▶ _GIVEN RECORDS_:

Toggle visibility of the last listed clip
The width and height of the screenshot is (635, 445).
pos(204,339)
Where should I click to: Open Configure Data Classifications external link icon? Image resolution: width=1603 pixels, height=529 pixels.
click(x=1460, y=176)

...

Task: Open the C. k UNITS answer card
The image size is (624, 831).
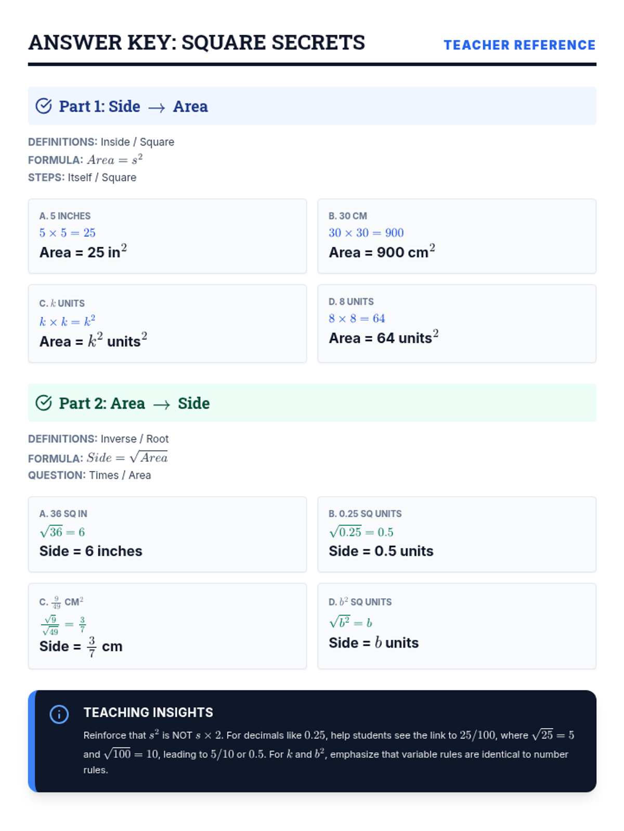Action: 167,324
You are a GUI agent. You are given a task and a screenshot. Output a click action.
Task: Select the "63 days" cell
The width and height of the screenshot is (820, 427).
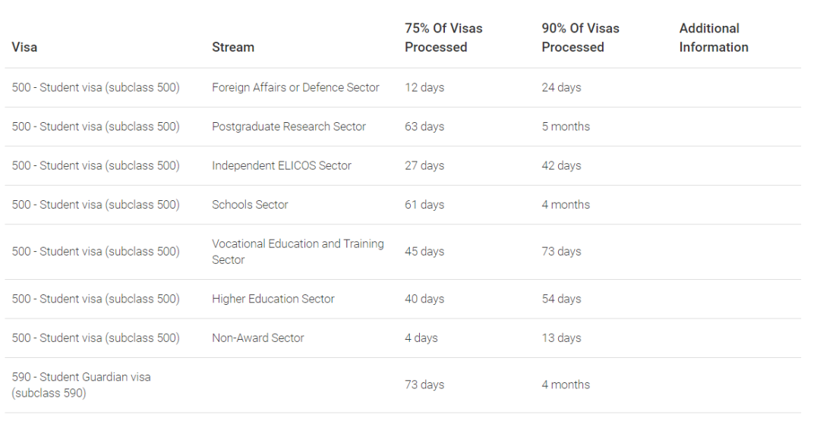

--

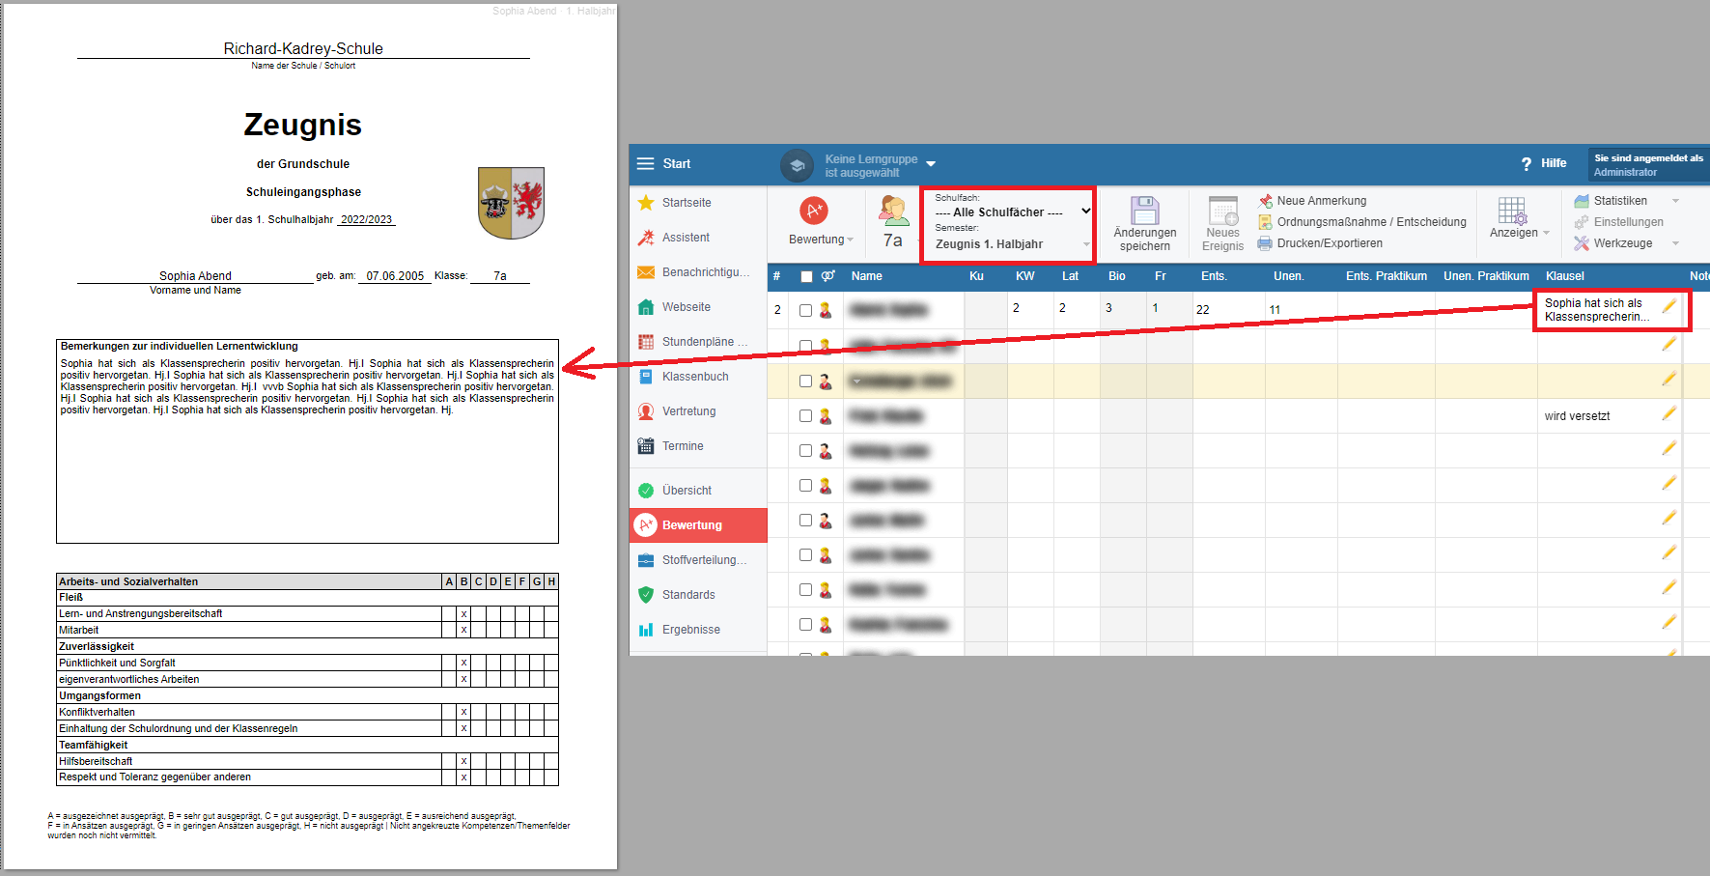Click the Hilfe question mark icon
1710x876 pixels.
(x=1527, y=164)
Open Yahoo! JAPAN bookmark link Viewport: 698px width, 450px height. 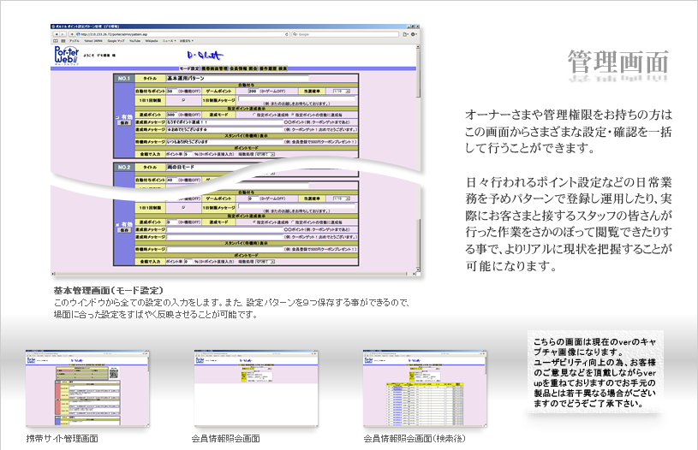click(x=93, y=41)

▶ _TASK DIRECTIONS_: Lines from the one above containing "Task: Open the C. k UNITS answer card" down to the one containing "The width and height of the screenshot is (820, 427)." should be transcribed exactly, with both ends kept and no pictures.

▶ _TASK OUTPUT_:
Task: Open the C. k UNITS answer card
The image size is (624, 831).
Action: 167,324
You are a GUI agent. You are given a task and a screenshot. Output a click action.
Task: Select the "63 days" cell
The width and height of the screenshot is (820, 427).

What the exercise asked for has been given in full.